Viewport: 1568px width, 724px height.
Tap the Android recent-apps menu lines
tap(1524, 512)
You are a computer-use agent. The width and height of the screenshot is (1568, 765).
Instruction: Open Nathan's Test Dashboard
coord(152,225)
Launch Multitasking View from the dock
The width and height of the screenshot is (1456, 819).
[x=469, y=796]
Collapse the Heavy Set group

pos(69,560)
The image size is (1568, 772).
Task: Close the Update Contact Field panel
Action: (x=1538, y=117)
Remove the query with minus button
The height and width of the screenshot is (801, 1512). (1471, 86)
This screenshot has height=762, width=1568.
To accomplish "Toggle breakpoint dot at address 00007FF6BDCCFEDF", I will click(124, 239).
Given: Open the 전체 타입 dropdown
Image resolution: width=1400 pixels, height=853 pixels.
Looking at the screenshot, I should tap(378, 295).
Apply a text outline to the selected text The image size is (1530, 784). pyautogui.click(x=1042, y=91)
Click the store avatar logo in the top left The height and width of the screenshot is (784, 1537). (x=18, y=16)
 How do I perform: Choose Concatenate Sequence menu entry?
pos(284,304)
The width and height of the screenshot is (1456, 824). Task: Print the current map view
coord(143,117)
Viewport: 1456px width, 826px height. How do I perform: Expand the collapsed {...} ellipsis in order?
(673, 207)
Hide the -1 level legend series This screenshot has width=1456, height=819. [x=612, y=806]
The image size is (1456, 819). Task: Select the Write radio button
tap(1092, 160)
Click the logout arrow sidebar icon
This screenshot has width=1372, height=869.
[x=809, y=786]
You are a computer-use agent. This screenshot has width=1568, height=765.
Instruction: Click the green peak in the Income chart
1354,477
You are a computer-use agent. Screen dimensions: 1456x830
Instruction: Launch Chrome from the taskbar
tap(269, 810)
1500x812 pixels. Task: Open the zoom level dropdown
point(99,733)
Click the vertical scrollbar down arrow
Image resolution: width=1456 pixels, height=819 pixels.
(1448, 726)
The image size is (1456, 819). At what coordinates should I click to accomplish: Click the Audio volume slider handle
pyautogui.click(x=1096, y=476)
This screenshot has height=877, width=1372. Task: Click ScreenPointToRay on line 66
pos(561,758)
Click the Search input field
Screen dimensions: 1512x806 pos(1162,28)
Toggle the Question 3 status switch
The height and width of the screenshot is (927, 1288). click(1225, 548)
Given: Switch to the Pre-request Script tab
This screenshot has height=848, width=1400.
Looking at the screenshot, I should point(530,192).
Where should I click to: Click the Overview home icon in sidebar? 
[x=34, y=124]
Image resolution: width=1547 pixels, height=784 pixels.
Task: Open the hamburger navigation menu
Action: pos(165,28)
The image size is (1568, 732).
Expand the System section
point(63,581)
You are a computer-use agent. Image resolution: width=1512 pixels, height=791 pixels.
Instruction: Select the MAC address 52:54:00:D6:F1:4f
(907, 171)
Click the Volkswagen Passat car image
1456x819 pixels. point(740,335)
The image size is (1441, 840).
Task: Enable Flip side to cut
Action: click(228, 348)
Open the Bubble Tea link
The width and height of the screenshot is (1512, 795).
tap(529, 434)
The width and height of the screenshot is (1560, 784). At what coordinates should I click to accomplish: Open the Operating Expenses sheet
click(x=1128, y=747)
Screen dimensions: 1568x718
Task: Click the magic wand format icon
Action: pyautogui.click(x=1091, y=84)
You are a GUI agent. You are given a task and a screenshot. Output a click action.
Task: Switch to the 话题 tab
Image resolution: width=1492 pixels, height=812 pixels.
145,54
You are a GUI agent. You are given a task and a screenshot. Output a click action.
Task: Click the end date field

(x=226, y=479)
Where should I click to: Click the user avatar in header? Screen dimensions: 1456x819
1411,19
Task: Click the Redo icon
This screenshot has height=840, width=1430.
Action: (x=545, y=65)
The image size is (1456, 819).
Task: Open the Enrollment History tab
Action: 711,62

------------

#### ACTIVITY
Whatever else the listing above holds, retype exactly only the lines from the one containing "This screenshot has height=877, width=1372." to the one containing "Given: Switch to the Pre-request Script tab", both ends kept.

#### RESPONSE BOX
This screenshot has height=877, width=1372. Task: Click ScreenPointToRay on line 66
pos(561,758)
Click the Search input field
Screen dimensions: 1512x806 pos(1162,28)
Toggle the Question 3 status switch
The height and width of the screenshot is (927, 1288). click(1225, 548)
Given: Switch to the Pre-request Script tab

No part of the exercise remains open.